Proposed Bill Would Allow Connecticut Children 12 and Up to Get Vaccines without Parental Consent

A proposed bill in the Connecticut state legislature would allow children ages 12 and over to receive vaccines without parental consent.

State Representative Kevin Ryan, a Democrat, introduced the legislation on Tuesday. The measure, Bill No. 5480, is “an act allowing children 12 years of age and older to receive a vaccination without the consent of a parent or guardian.”

Ryan told WFSB that his proposal is a response to concerns raised by a constituent.

“As their representative, it’s my duty to express their requests and ensure their concerns have been taken seriously, especially on a health care issue,” Ryan told the local station.

The bill has been referred to the Joint Committee on Public Health, which will decide whether the measure advances to a floor vote.

Under current law, the age of consent for vaccination in the state is 18. Children under the age of 18 need verbal or written consent from a parent or guardian to receive vaccines.
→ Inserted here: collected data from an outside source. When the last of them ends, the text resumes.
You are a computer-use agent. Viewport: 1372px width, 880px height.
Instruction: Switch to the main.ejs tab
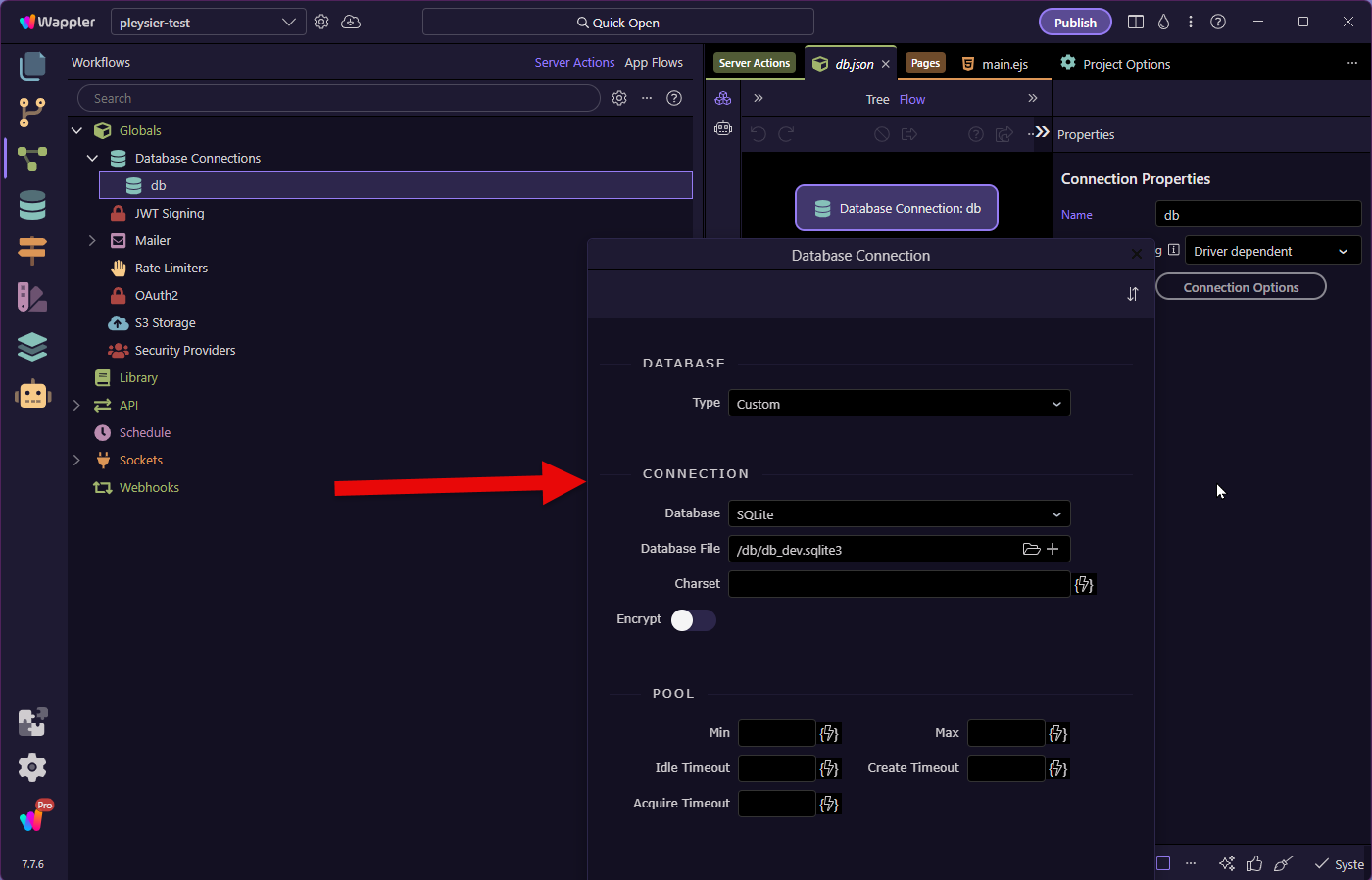[x=996, y=64]
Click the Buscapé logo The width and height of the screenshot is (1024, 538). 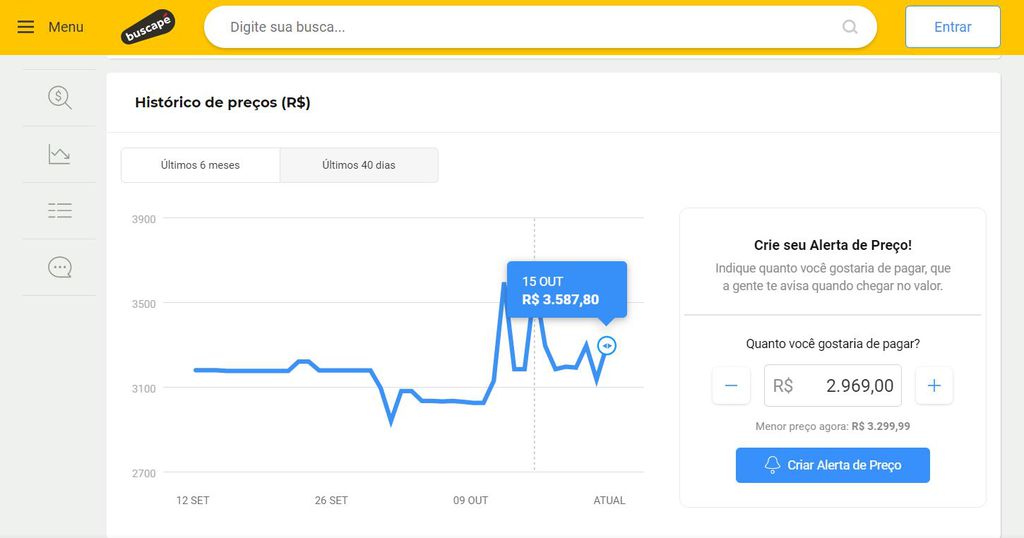(148, 27)
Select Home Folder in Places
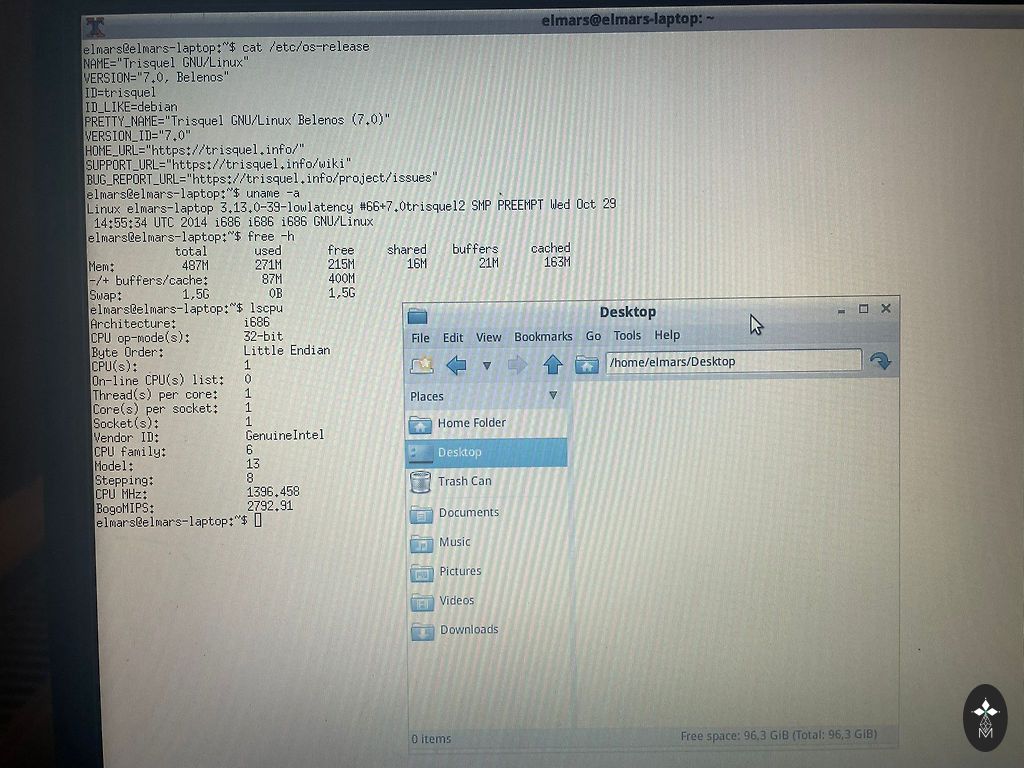This screenshot has height=768, width=1024. point(471,423)
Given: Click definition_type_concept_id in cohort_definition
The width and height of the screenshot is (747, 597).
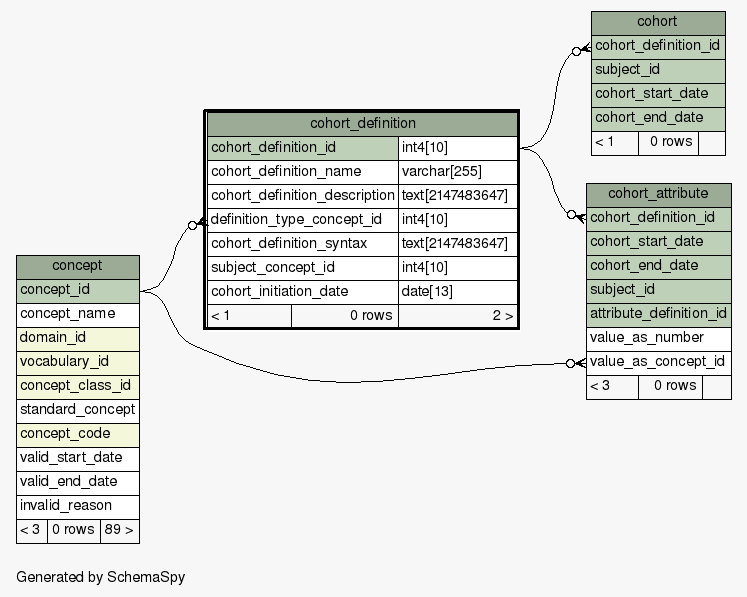Looking at the screenshot, I should 296,220.
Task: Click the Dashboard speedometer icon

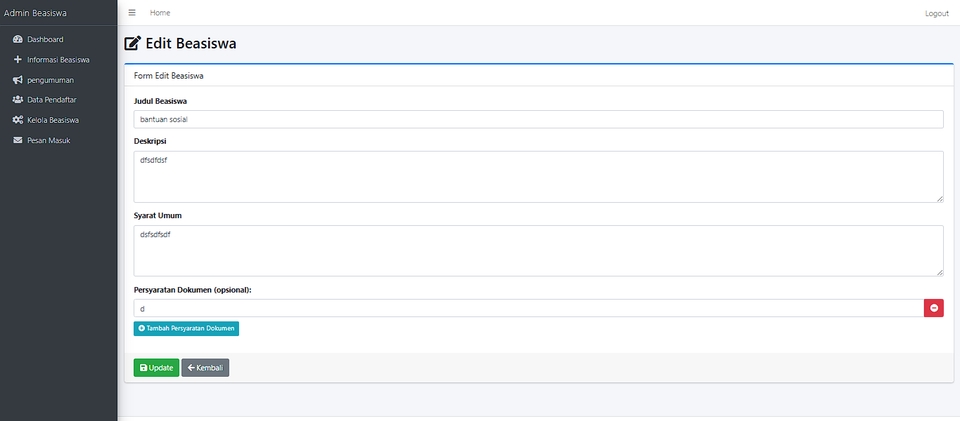Action: [17, 39]
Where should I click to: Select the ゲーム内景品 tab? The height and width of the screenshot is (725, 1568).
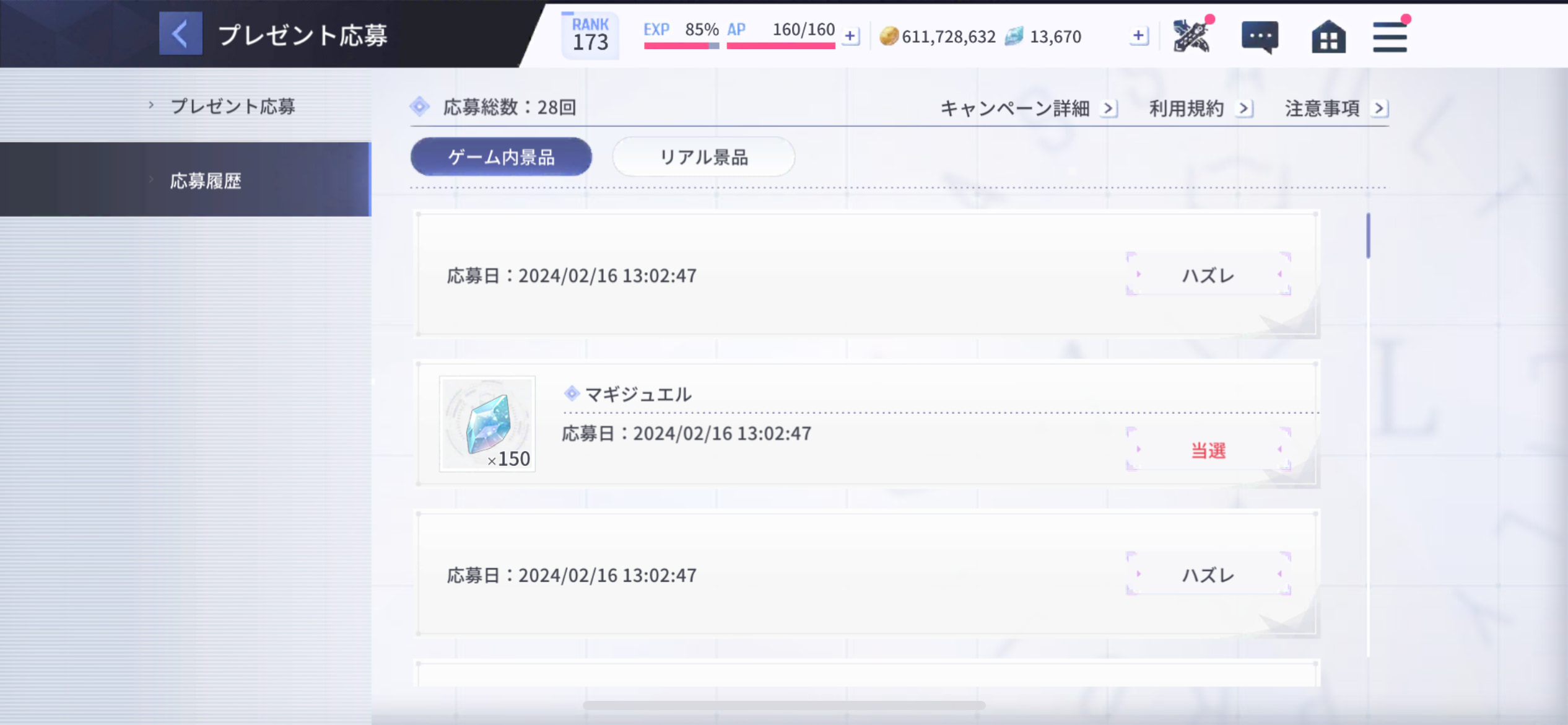coord(500,157)
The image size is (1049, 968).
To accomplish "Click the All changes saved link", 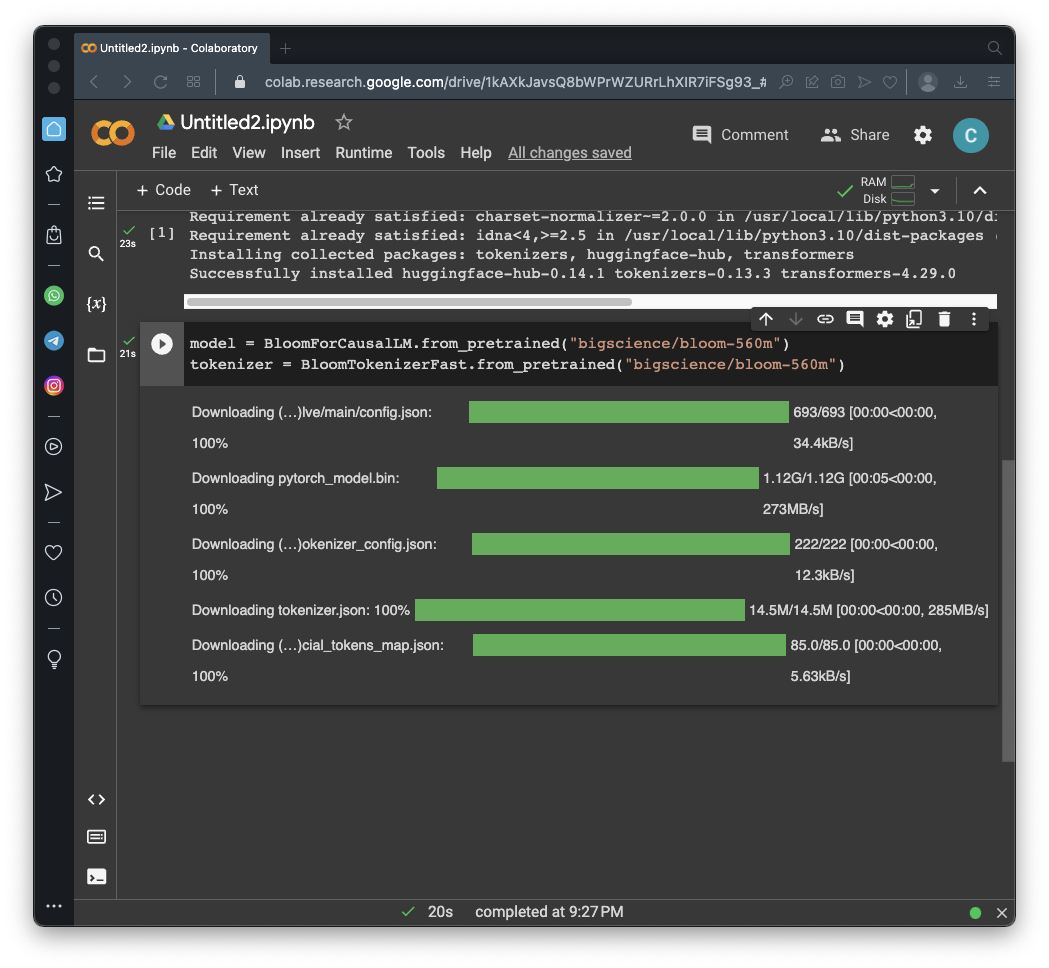I will coord(569,153).
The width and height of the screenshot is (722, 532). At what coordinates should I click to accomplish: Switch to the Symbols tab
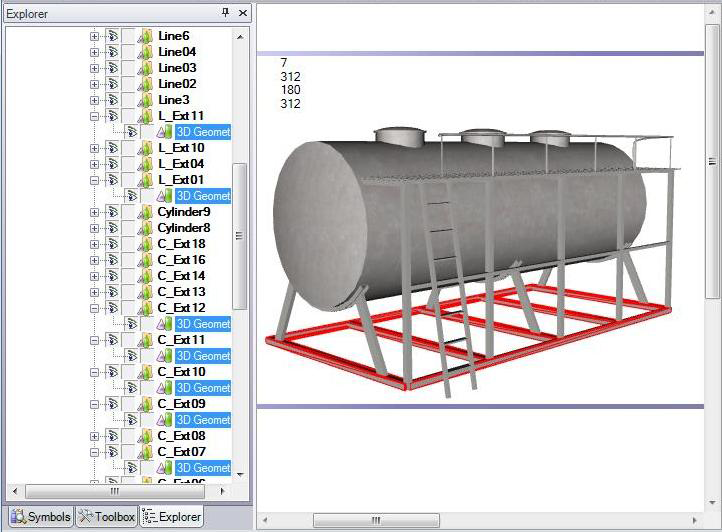tap(40, 517)
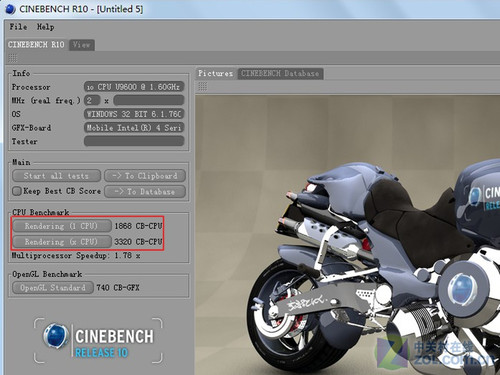Switch to the View tab
Screen dimensions: 500x375
82,45
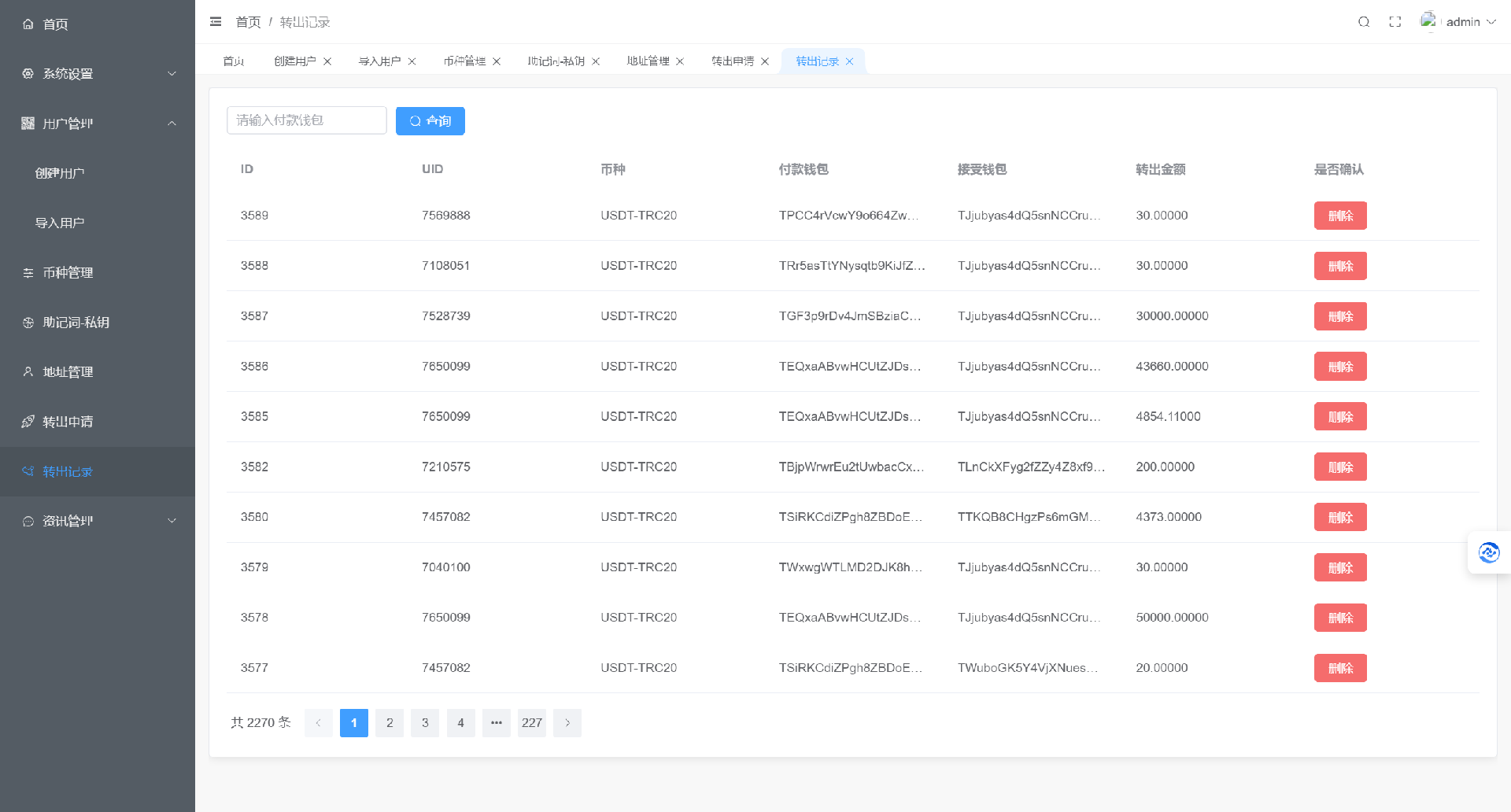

Washington, D.C., passed a law in 2021 allowing children 11 years of age and older to receive a vaccine without a parent or guardian’s approval. However, a federal judge blocked the law in March 2022 after finding it violates religious liberty and inhibits a parent’s ability to monitor their children for adverse side effects. The D.C. Council then passed a more targeted measure in June 2022 in an effort to avoid legal challenges.

The new D.C. legislation allows certain minors to get vaccines recommended by the CDC without the consent of a parent of guardian, including minors who are emancipated or unaccompanied homeless youth. A minor can consent to receiving a vaccine if a vaccine provider makes a reasonable attempt to notify a parent or legal guardian first, under the second law.